Badiou's use of set theory in this manner is not just illustrative or heuristic. Badiou uses the axioms of Zermelo–Fraenkel set theory to identify the relationship of being to history, Nature, the State, and God. Most significantly this use means that (as with set theory) there is a strict prohibition on self-belonging; a set cannot contain or belong to itself. This results from the axiom of foundation – or the axiom of regularity – which enacts such a prohibition (cf. p. 190 in Being and Event). (This axiom states that every non-empty set A contains an element y that is disjoint from A.) Badiou's philosophy draws two major implications from this prohibition. Firstly, it secures the inexistence of the 'one': there cannot be a grand overarching set, and thus it is fallacious to conceive of a grand cosmos, a whole Nature, or a Being of God. Badiou is therefore – against Georg Cantor, from whom he draws heavily – staunchly atheist. However, secondly, this prohibition prompts him to introduce the event. Because, according to Badiou, the axiom of foundation 'founds' all sets in the void, it ties all being to the historico-social situation of the multiplicities of de-centred sets – thereby effacing the positivity of subjective action, or an entirely 'new' occurrence. And whilst this is acceptable ontologically, it is unacceptable, Badiou holds, philosophically. Set theory mathematics has consequently 'pragmatically abandoned' an area which philosophy cannot. And so, Badiou argues, there is therefore only one possibility remaining: that ontology can say nothing about the event.

Several critics have questioned Badiou's use of mathematics. Mathematician Alan Sokal and physicist Jean Bricmont write that Badiou proposes, with seemingly "utter seriousness," a blending of psychoanalysis, politics and set theory that they contend is preposterous. Similarly, philosopher and aesthetics writer Roger Scruton has questioned Badiou's grasp of the foundation of mathematics, writing in 2012:
There is no evidence that I can find in Being and Event that the author really understands what he is talking about when he invokes (as he constantly does) Georg Cantor's theory of transfinite cardinals, the axioms of set theory, Gödel's incompleteness proof or Paul Cohen's proof of the independence of the continuum hypothesis. When these things appear in Badiou's texts it is always allusively, with fragments of symbolism detached from the context that endows them with sense, and often with free variables and bound variables colliding randomly. No proof is clearly stated or examined, and the jargon of set theory is waved like a magician's wand, to give authority to bursts of all but unintelligible metaphysics.

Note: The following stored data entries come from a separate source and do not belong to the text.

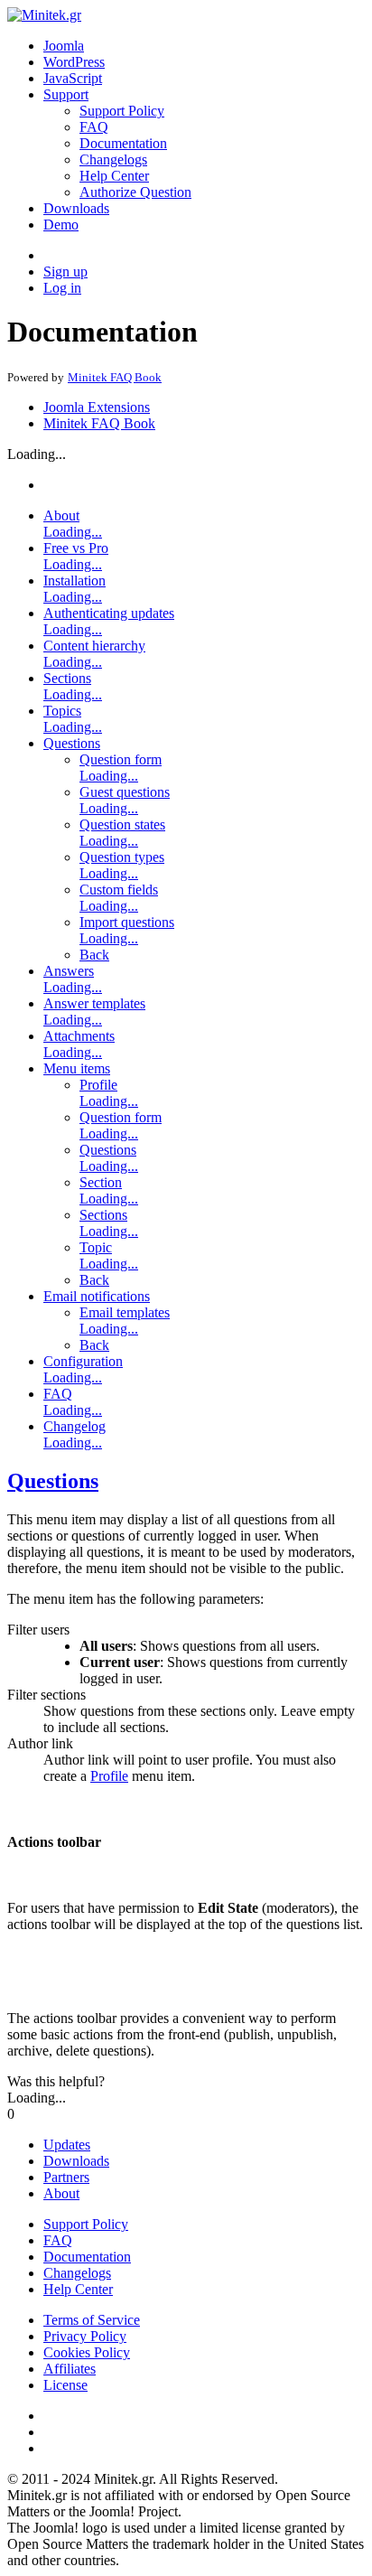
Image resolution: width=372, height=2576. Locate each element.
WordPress (74, 62)
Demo (61, 224)
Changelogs (113, 159)
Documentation (123, 143)
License (65, 2385)
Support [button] (65, 94)
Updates (66, 2144)
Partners (66, 2177)
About (61, 2193)
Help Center (114, 175)
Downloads (76, 208)
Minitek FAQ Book (99, 423)
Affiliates (69, 2368)
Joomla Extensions (96, 407)
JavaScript (72, 78)
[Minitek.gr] (44, 15)
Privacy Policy (84, 2336)
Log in (62, 287)
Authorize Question (135, 192)
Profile (109, 1776)
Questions (52, 1481)
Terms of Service (91, 2320)
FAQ (93, 127)
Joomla (63, 45)
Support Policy (121, 110)
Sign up (65, 271)
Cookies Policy (86, 2352)
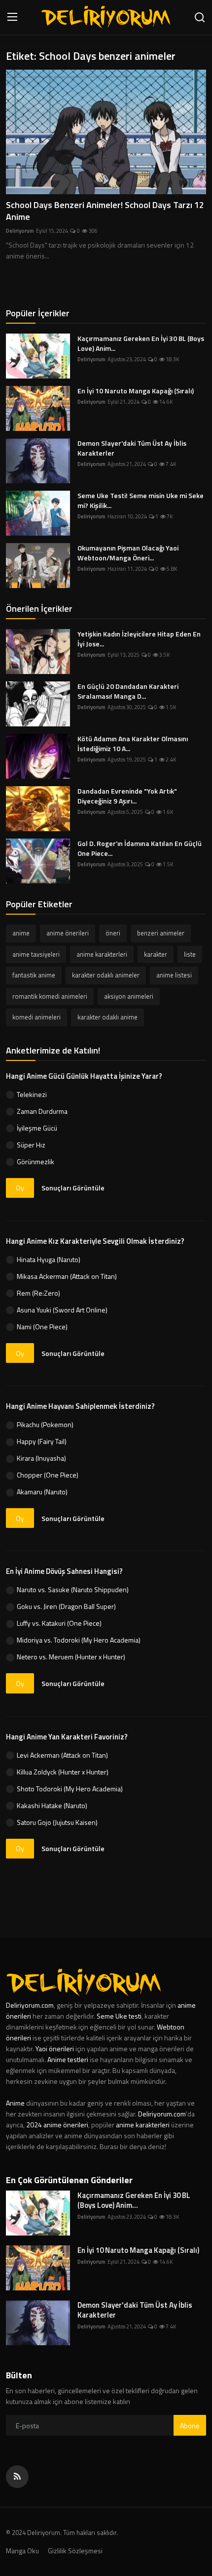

An example of a critique from a mathematician's point of view is the essay 'Badiou's Number: A Critique of Mathematics as Ontology' by Ricardo L. Nirenberg and David Nirenberg, which takes issue in particular with Badiou's matheme of the Event in Being and Event, which has already been alluded to in respect of the 'axiom of foundation' above. Nirenberg and Nirenberg write:

Rather than being defined in terms of objects previously defined, e_{x} is here defined in terms of itself; you must already have it in order to define it. Set theorists call this a not-well-founded set. This kind of set never appears in mathematics – not least because it produces an unmathematical mise-en-abîme: if we replace e_{x} inside the bracket by its expression as a bracket, we can go on doing this forever – and so can hardly be called "a matheme."'

===The event and the subject===

Badiou again turns here to mathematics and set theory – Badiou's language of ontology – to study the possibility of an indiscernible element existing extrinsically to the situation of ontology. He employs the strategy of the mathematician Paul J. Cohen, using what are called the conditions of sets. These conditions are thought of in terms of domination, a domination being that which defines a set. (If one takes, in binary language, the set with the condition 'items marked only with ones', any item marked with zero negates the property of the set. The condition which has only ones is thus dominated by any condition which has zeros in it [cf. pp. 367–371 in Being and Event].) Badiou reasons using these conditions that every discernible (nameable or constructible) set is dominated by the conditions which don't possess the property that makes it discernible as a set. (The property 'one' is always dominated by 'not one'.) These sets are, in line with constructible ontology, relative to one's being-in-the-world and one's being in language (where sets and concepts, such as the concept 'humanity', get their names). However, he continues, the dominations themselves are, whilst being relative concepts, not necessarily intrinsic to language and constructible thought; rather one can axiomatically define a domination – in the terms of mathematical ontology – as a set of conditions such that any condition outside the domination is dominated by at least one term inside the domination. One does not necessarily need to refer to constructible language to conceive of a 'set of dominations', which he refers to as the indiscernible set, or the generic set. It is, therefore, he continues, possible to think beyond the strictures of the relativistic constructible universe of language, by a process Cohen calls forcing. And he concludes in following that while ontology can mark out a space for an inhabitant of the constructible situation to decide upon the indiscernible, it falls to the subject – about which the ontological situation cannot comment – to nominate this indiscernible, this generic point; and thus nominate, and give name to, the undecidable event. Badiou thereby marks out a philosophy by which to refute the apparent relativism or apoliticism in post-structuralist thought.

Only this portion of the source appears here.